▸ Work task: Quote exactly the lines from the one with "Switch to the Vídeo tab" to the end of the data, both included; omit the pictures.

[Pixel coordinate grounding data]
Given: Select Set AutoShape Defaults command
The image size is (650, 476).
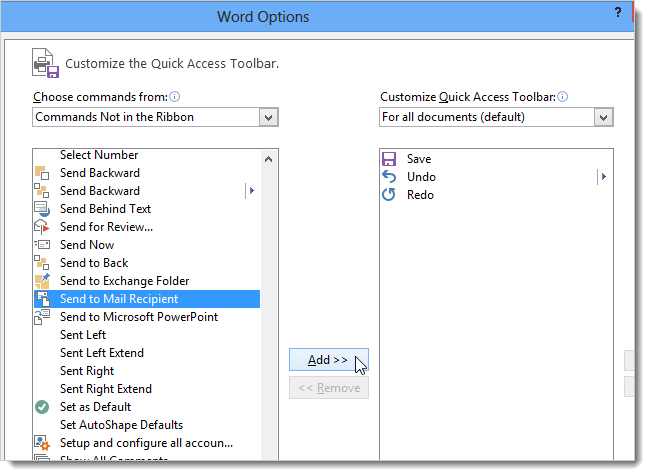Looking at the screenshot, I should click(x=121, y=425).
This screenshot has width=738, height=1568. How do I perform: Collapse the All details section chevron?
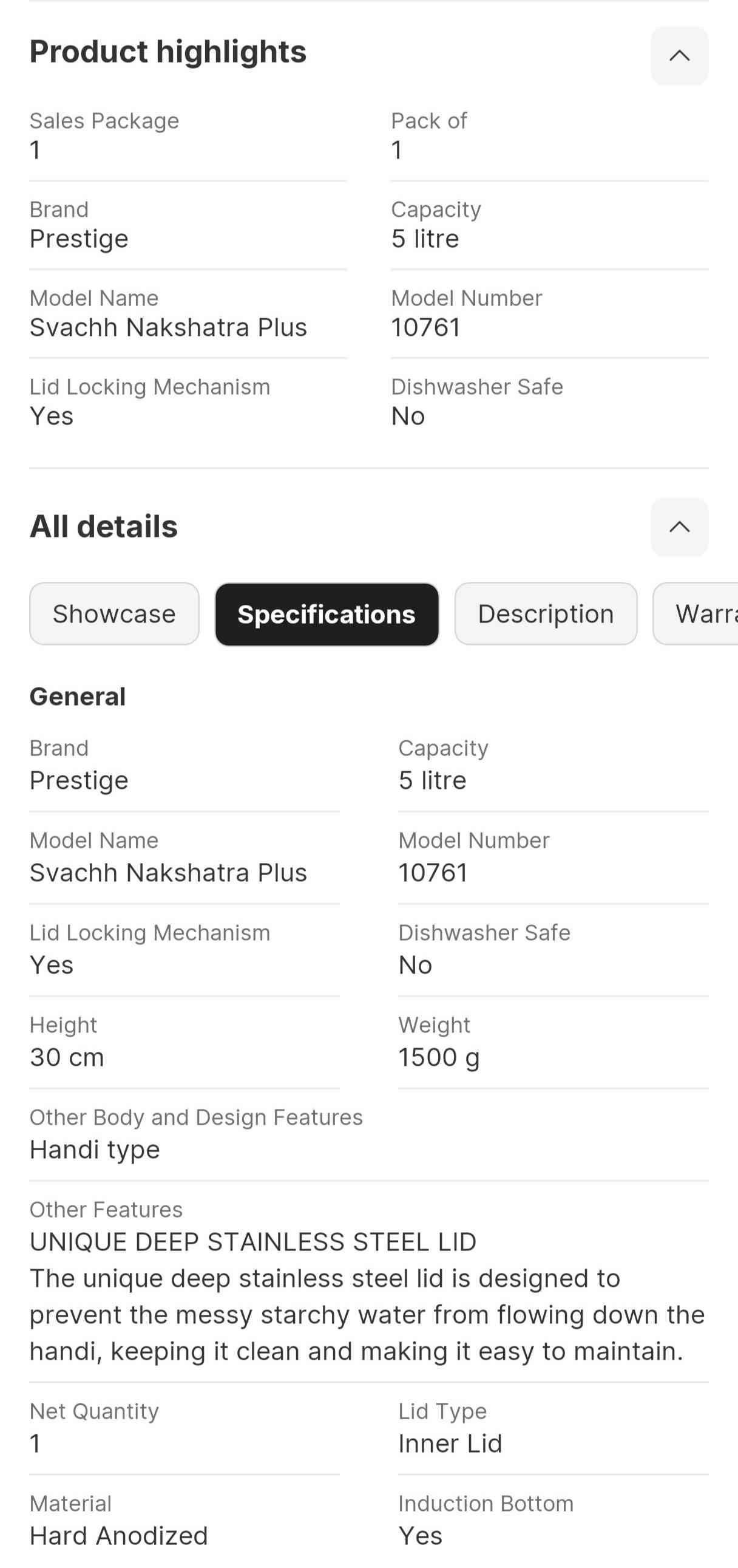[679, 527]
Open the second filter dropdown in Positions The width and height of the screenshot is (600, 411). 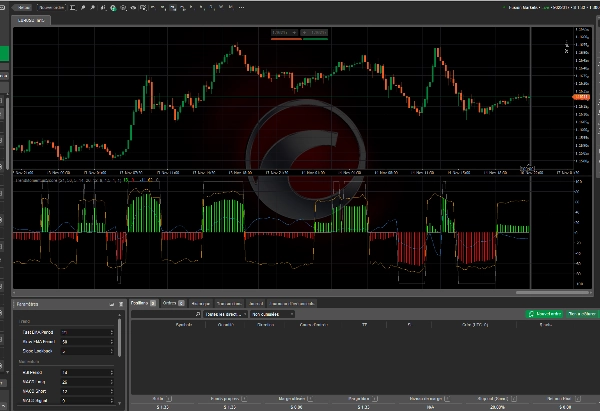[272, 314]
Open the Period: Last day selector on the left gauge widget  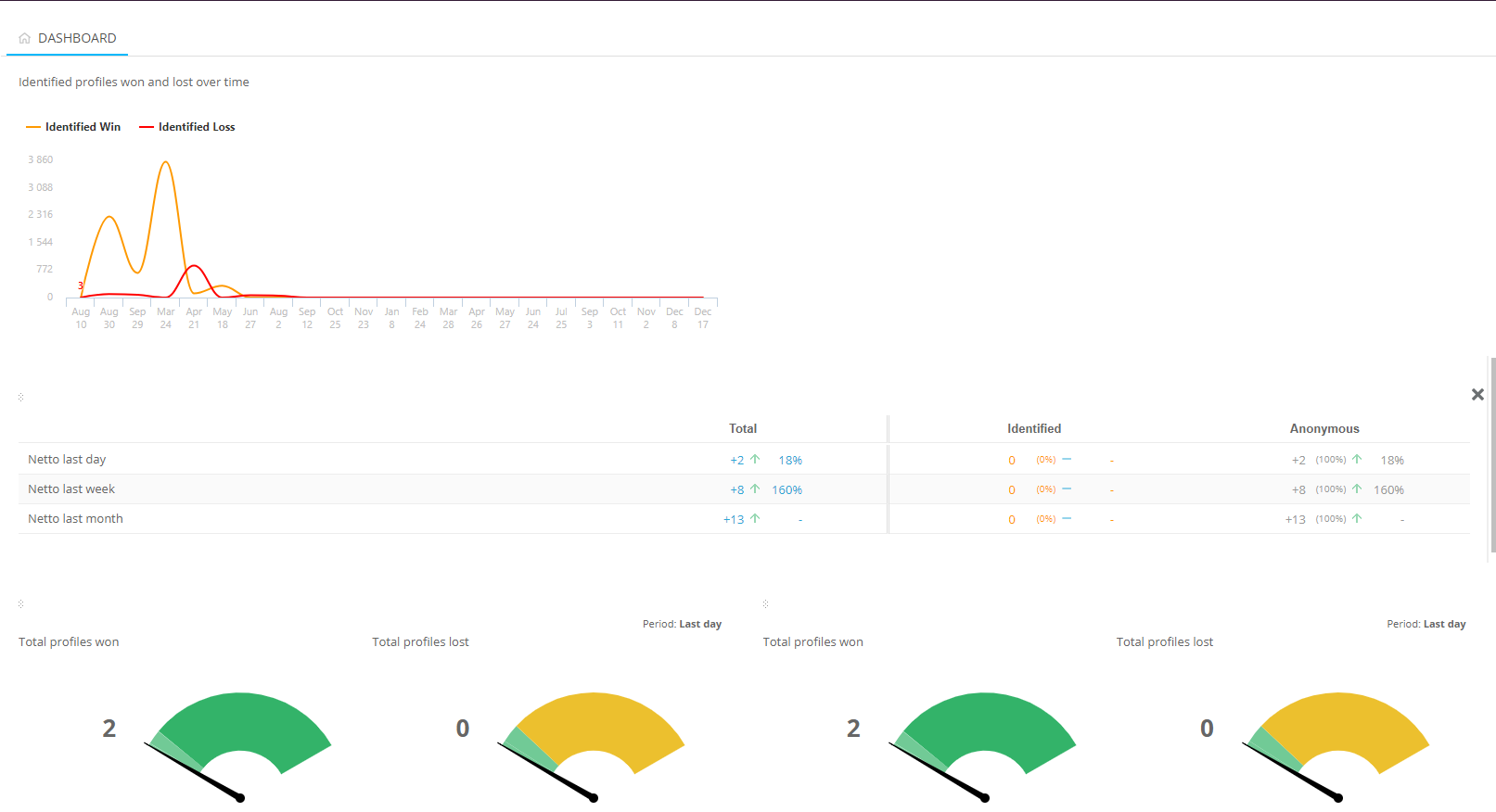[x=682, y=625]
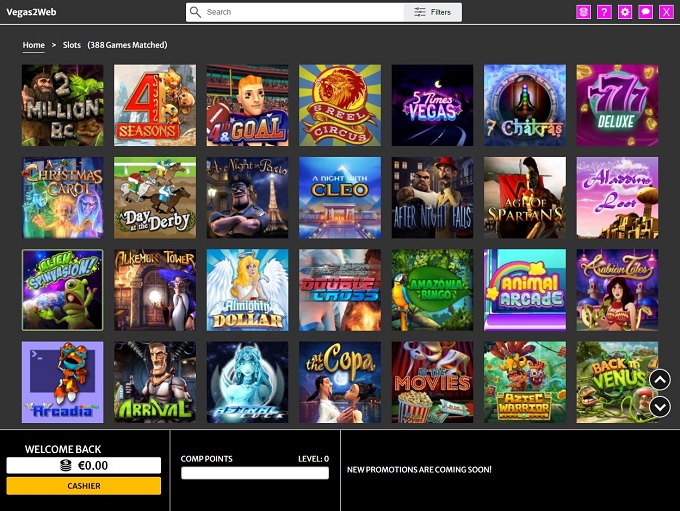Image resolution: width=680 pixels, height=511 pixels.
Task: Play A Night with Cleo
Action: (x=340, y=197)
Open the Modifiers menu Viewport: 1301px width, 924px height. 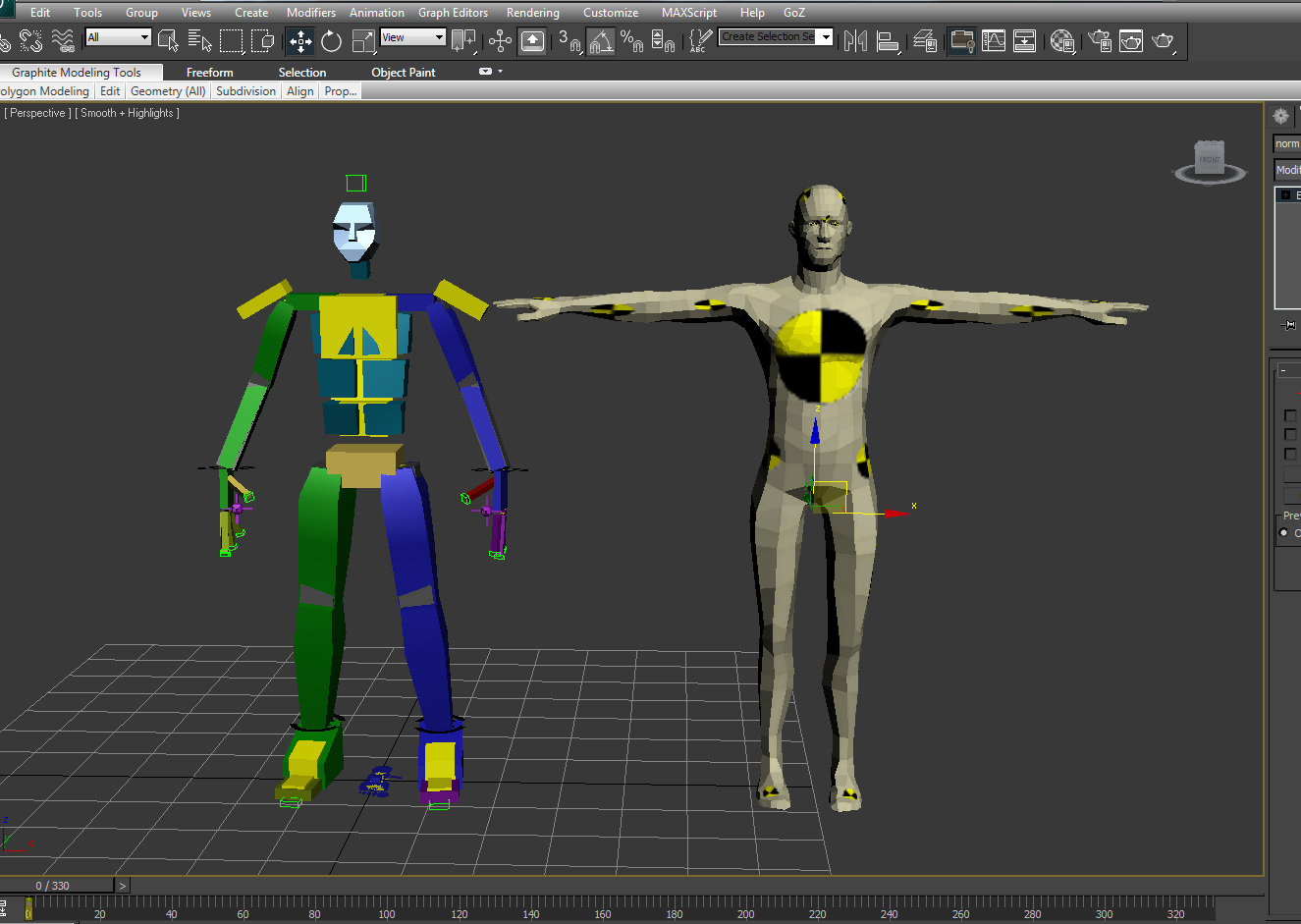coord(310,13)
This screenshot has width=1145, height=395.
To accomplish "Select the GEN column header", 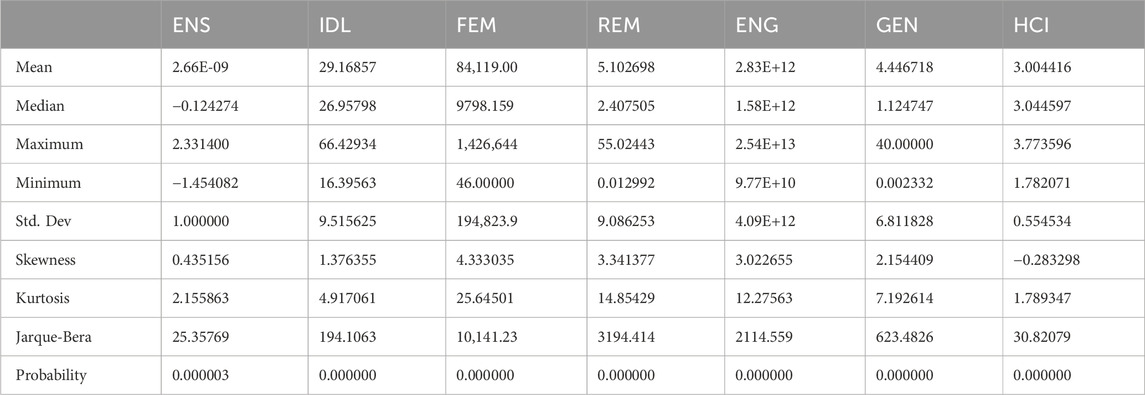I will 896,26.
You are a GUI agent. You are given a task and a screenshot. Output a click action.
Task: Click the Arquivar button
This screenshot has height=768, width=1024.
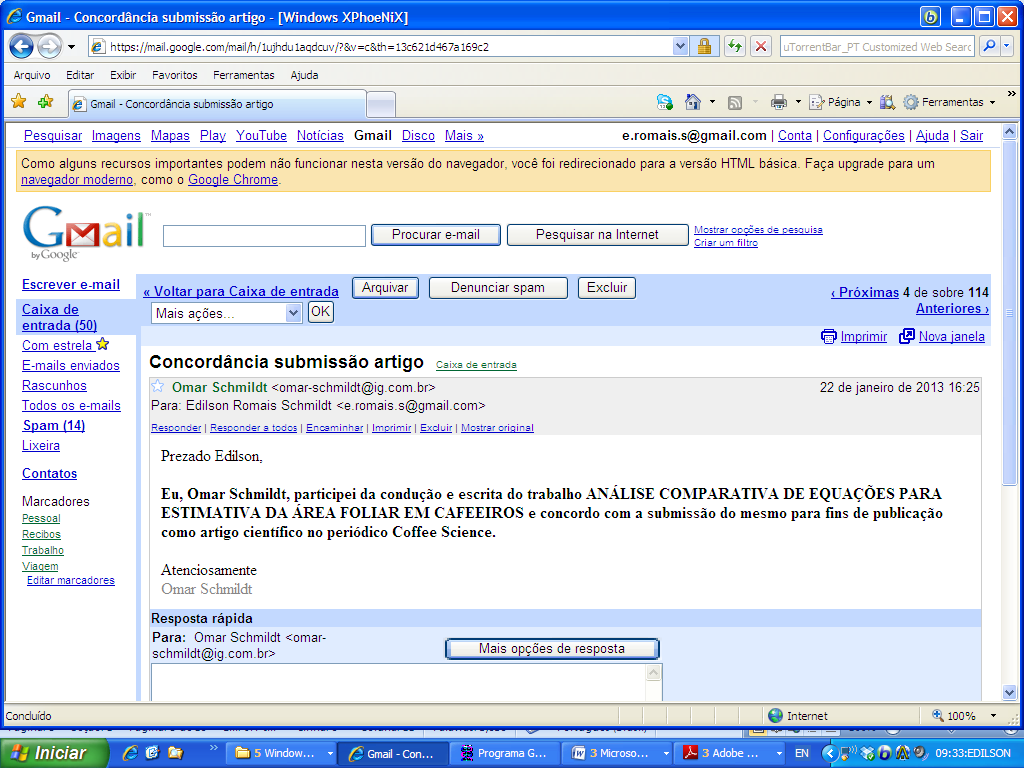385,288
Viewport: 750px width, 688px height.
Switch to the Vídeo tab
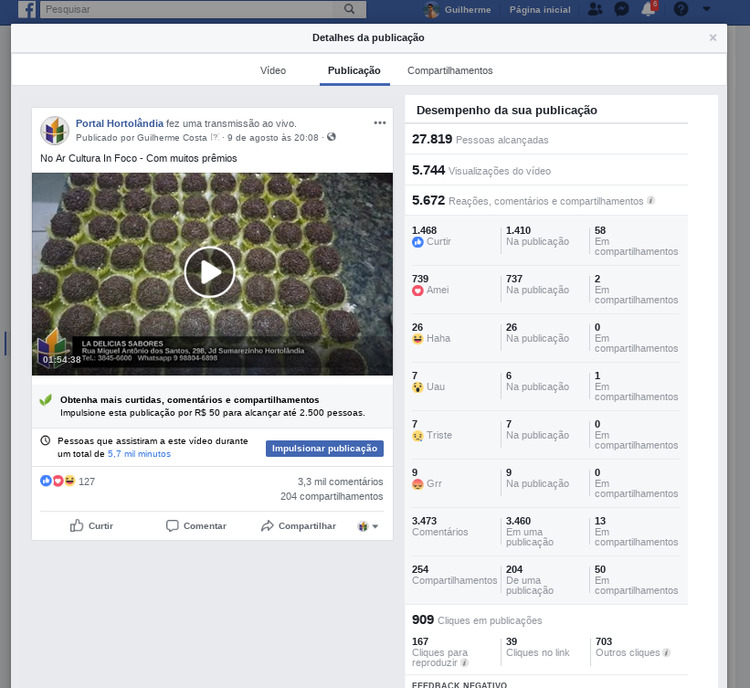(273, 71)
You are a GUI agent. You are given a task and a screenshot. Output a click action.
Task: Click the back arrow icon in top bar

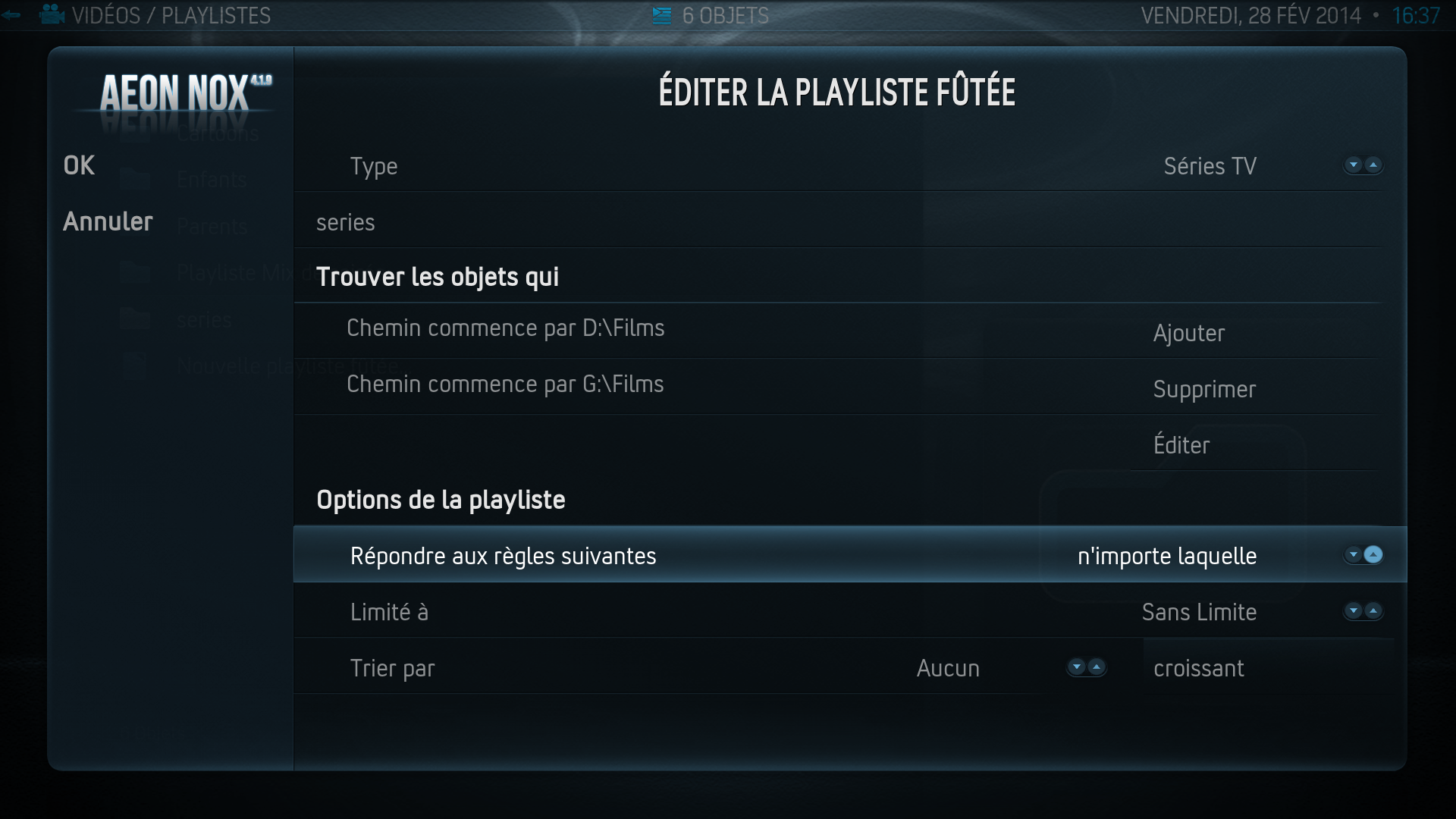(x=11, y=14)
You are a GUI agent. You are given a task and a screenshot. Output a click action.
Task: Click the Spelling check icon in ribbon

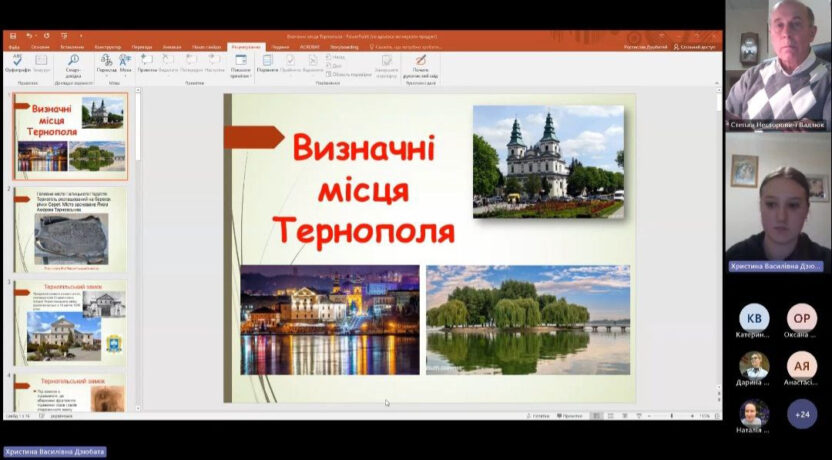click(17, 62)
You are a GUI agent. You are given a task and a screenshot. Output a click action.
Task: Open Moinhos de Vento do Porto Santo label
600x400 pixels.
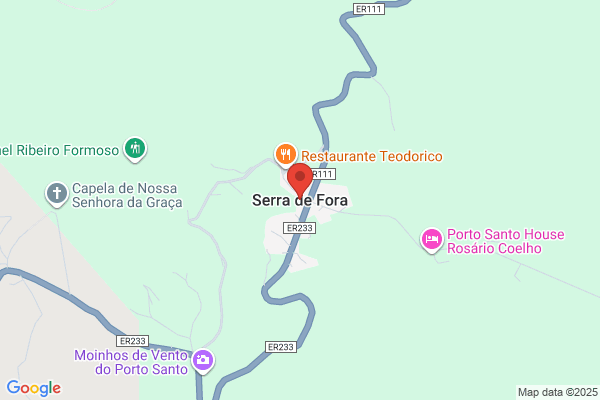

▸ Task solution:
Switch to the Vídeo tab
(273, 71)
You are a GUI agent. You are given a task and a screenshot. Output a click action.
Task: Click the back arrow icon in top bar

(x=11, y=14)
You are a GUI agent. You are given a task and a screenshot. Output a click action.
Task: Click the Spelling check icon in ribbon

click(17, 62)
You are a GUI agent. You are given a task and a screenshot. Output a click action.
Task: Open Moinhos de Vento do Porto Santo label
600x400 pixels.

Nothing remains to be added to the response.